Element and text position data

^^^^^^^^

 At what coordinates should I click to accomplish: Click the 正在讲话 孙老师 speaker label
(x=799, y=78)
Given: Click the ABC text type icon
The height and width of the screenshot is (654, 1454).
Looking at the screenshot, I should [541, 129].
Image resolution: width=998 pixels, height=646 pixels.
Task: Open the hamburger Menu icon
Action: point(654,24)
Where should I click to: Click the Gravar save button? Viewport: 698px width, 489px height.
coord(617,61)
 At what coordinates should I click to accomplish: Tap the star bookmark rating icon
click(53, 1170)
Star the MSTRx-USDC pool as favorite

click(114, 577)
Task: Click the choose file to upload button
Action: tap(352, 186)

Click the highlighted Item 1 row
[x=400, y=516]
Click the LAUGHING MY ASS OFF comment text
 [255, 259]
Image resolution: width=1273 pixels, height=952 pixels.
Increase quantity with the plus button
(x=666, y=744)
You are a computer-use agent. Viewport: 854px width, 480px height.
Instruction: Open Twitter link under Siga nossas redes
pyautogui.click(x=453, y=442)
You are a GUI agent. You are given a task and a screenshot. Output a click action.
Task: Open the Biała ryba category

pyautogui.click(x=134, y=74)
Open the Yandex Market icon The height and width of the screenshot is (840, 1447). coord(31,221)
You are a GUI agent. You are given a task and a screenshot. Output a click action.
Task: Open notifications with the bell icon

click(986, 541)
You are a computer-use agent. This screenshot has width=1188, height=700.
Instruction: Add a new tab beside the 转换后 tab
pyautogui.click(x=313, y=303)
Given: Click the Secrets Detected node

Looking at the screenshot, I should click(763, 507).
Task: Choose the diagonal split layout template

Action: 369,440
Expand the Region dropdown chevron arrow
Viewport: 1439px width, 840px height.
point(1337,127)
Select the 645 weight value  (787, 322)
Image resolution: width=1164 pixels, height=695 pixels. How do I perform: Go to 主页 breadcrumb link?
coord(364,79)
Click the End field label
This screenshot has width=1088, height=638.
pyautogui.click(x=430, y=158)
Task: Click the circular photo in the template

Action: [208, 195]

^^^^^^^^

Your objective >>
Return each line above that contains the string "icon".

Output for this task >>
Given: Click the ABC text type icon
Task: Open the hamburger Menu icon
 At what coordinates should I click to accomplish: Tap the star bookmark rating icon
Open the Yandex Market icon The height and width of the screenshot is (840, 1447). coord(31,221)
Task: Open notifications with the bell icon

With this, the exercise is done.